There is a 2006 remake, starring Nicholas Cage and Ellen Burstyn. Adapted from Shaffer’s original screenplay, the film fails by being misogynistic, filled with guts and gore, and a ridiculous performance by Cage, whose hammy character seems oblivious to the obvious presence of evil. Avoid it.

4 Replies to “The Wicker Man (1973)”

  1. Of course, with Christopher Lee as a villain, how could it be bad?

    The Haunting from 1963 is another classic that I like. You don’t actually see anything, but the terror builds and builds. (“Who was holding my hand?”) After I saw the movie the first time, I had two reactions: first, you couldn’t get me to go in that house at gunpoint, and second, there wasn’t anything wrong with that house that couldn’t be fixed with a suitable application of incendiaries, high explosives and salting the earth.

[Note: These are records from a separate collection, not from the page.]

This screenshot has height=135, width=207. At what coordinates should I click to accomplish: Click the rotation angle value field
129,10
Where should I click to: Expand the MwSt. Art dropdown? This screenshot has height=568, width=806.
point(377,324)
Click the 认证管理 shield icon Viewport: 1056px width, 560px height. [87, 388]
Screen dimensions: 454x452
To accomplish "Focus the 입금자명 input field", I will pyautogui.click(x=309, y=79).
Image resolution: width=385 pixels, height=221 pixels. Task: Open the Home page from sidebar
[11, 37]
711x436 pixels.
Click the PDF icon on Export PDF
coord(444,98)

    Another great one, (IMO), is Carnival of Souls, from 1962. (Not that Wes Craven abomination.) Incredibly low budget, and creepy as hell. I like to tease people by saying it’s a movie where the dead walk. And dance.

  2. I must sit down and watch this version in its entirety. As much as I enjoy some of the old school giallo films, I also appreciate the movies that can scare the audience with good old-fashioned suspense.

  3. The Wicker Man certainly did the Pagan community no favours; rather, it played into the hands of the tabloid “news”papers, which loved to print salacious, unfounded stories about naked “romps” in the woods, cult sex etc. To this day, Pagans get the piss taken out of them and are either treated with suspicion or condescension.